| Yapılacak iş |
Aşağıda yer alan işyerinde sabır konulu yazıyı son cümlesinden itibaren sürdürün.

| Metin alıntısı |

27 Ocak 2009 Salı

İşyerinde ne kadar sabır gösterilir

Bazen kendi kendime şaşıyorum, ulan ben hakikaten ne sabırlı adammışım diye.
Benim iş maceralarım başından beri kötüdür, annemin o lüzumsuz "büyüklerine karşılık verilmez, Allah adamı çarpar" tadında eğitimi neticesinde hiç bir zaman hakkını savunamayan ben, kendimi savunmak icap ettiği zamanda lal olur kalırım. Olay geçtikten sonra "keşke şunu şunu deseydim" diye kendi kendime kızarım ama olay anında dut yemiş bülbüle dönerim.
Benim iş hayatım emekli öğretmen bir babanın kızı olduğum için üniversite harçlığımı çıkarmak amaçlı olarak üniversitenin ilk yılında yani 1987'de başladı ve HALEN devam ediyor. Okurken tezgahtarlık,ön muhasebe,sekreterlik,kapı kapı pazarlamacılık,muhabirlik,tabela yapımı gibi ne kadar alakasız iş varsa çalıştım. Mezun oldum bir holdingte çalışan teyzemin kızı sayesinde sekreterlik işi buldum. Sonra çok çalıştığım için semer vuracaklarını anlayıp evrak elemanı,hava kargo sorumlusu yaptılar. Ordan "management trainee" adı altında grup şirketlerinde finansman elemanı,ar-ge elemanı yaptılar. Sonra krizde (eski) işten attılar, o arada 4 ay iş aradım, tam sekreterlik işi buldum, 1 ay sonra meme kanseri oldum, tedaviler falan derken tam 3,5 yıl iş aradım. Başvurmadığım pozisyon, görüşmeye gitmediğim semt kalmadı ve şu an çalıştığım yere girdim. İlk görüşme tam 2 saat sürdü. Görüşmede eski türkçe yazıları (rücu ederim vs) ingilizceye, ingilizceden Türkçe'ye çevirilirdi, word, excel sınavları yapıldı(bilgisayar bilgisini ölçmek amaçlı) en sonunda da el yazısı ile özgeçmiş (meğer patron el yazısından karekter tahliline sarmış o ara) yazdırdılar. Dışarda bekleyen eşim "herhalde bizimkini işe aldılar" diye bile düşünmüş. İlk önce patron sekreteriydim, sonra İngilizce iyi olunca pazarlama departmanına aldılar. Buranın başı bir Yahudi, baştan beri birbirimizi hiç sevmedik ama buradan benim ırkçı olduğum falan zannedilmesin,
kendisi insanları 2'ye ayırıyor.
Aptallar- Biz
Akıllılar-Kendi ve diğer ceo'lar, patronlar.

| Kayıtlı veriler |
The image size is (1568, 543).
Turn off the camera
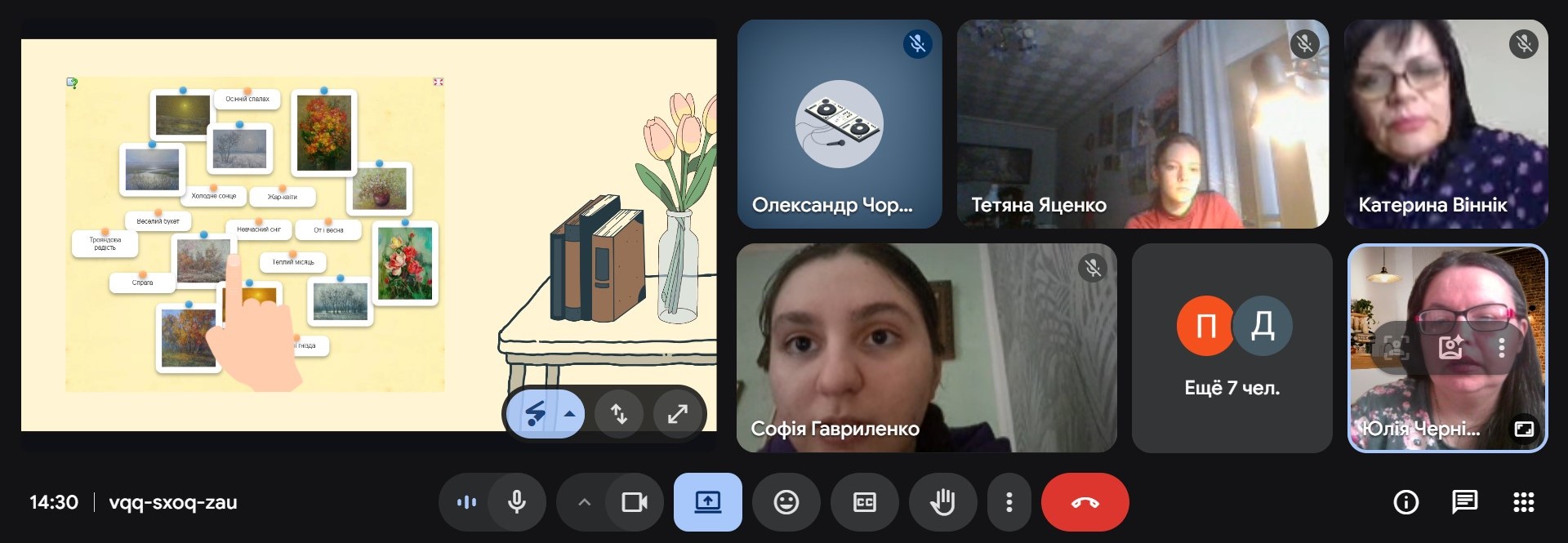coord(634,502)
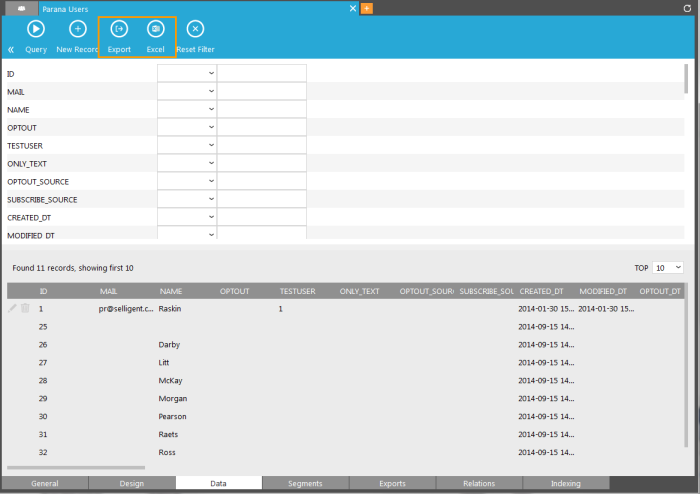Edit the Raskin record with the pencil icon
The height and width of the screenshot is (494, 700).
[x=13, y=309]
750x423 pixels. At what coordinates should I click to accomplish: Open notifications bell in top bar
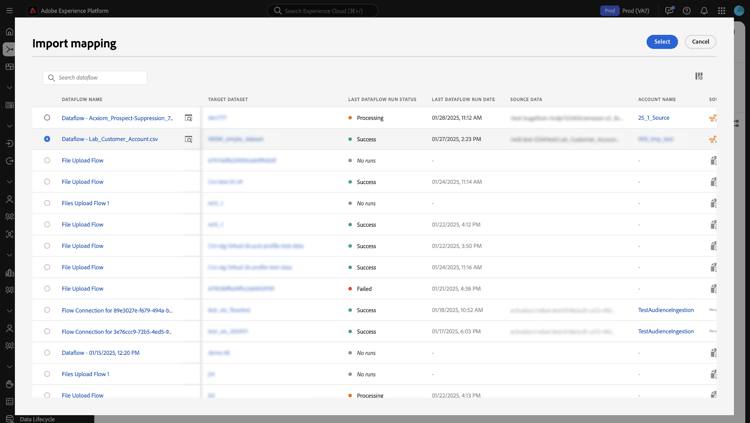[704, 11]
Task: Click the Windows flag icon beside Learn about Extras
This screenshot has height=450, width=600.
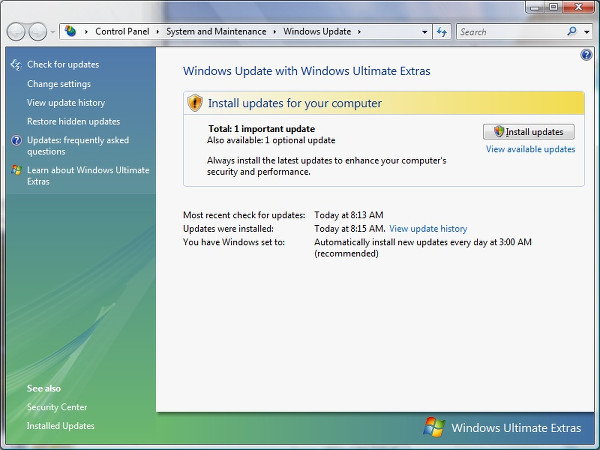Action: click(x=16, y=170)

| Görev çıktısı |
Birşey anlatır değil mi, sorar "anladınız mı?"
Ulan 20 senedir çalışıyorum, senle 6 senedir çalışıyorum, zeka kapasitemi hala öğrenemedin mi?
Ofis açık ofis ortamı olduğundan herşeyi dinler, sizi gözetler. Diyelim telefondasın, daha kapamanı beklemeden yanında biter "şöyle şöyle de deyin" diye hatırlatmalarda bulunur, "kiminle konuşuyorsun, neden öyle dedin" vs vs. Gerilirsin ama yapacak birşey yok. Yaş 40 olunca halen müdür pozisyonunda değilsen kimse seni işe eleman ya da şef vs olarak işe almak istemez, EN GEÇ 35 isterler,hem tecrübeli isterler,hem ucuz isterler. Fakat bir müşteri yüzünden çalışmak zorunda kaldığım asıl şirket sahibinin oğlu ile olanlar bana bu Yahudi'ye bile şükretmek zorunda bıraktı.
Bu şirket sahibinin oğlu epey genç 30 yoktur sanırım, Amerika'da okumuş, finans ve mali işlere bakıyor ama benim temsil ettiğim bir müşterinin de işini yapan fason firmanın kurucusu. Bu imalatçı firma bizim firmanın iştiraki, başındaki hanım bir adet çatlak, asıl patronun sevgilisi,o yüzden kimse ona laf söyleyemiyor.
Bu hanım teyze imalat şirketinde asıl üretim sorumlusu adamı "namaz kılıyor" diye işten attırdı, sonra işler kendisine kalınca burada imalatta çalışan ve çok sevdiği bir genç çocuğu orda işe aldı. Güya bu namazlı adamcağız giderken tüm dosyaları silmiş. Ben sipariş geçiyorum, hatırlatma yazıyorum, 10 gün oluyor tık yok. Bu arada telefon açtığımda ise "abla bugün teyitleri vereceğim, yarım saat sonra arayacağım" vs diyerek beni atlatıyorlar. Bende üretimdeki genç oğlana ve ayrıca hem patronun oğluna hem bu hanıma mail yazarak sorunları anlatıyorum. Madde halinde ne bilgiler beklediğimi yazıyorum. Sonuç?
Patronun oğlu beni çağırıp "onlar denize düştü, sizde bu kadar hatırlatma maili geçince sanki onların durumu ile alay ediyor gibi gözüküyorsunuz" diyor. Ne???
Benim gidip özür dilememi ve konuyu kapatmamı istiyor. Bu fason şirkete telefon açıp görüşmek için gelmek istiyorum ama telefona bile çıkmıyorlar. Patronun oğluna gidip durum anlatıyorum, "ne yapalım?" diye soruyorum. Cevap "bahane üretmenizden bıktım"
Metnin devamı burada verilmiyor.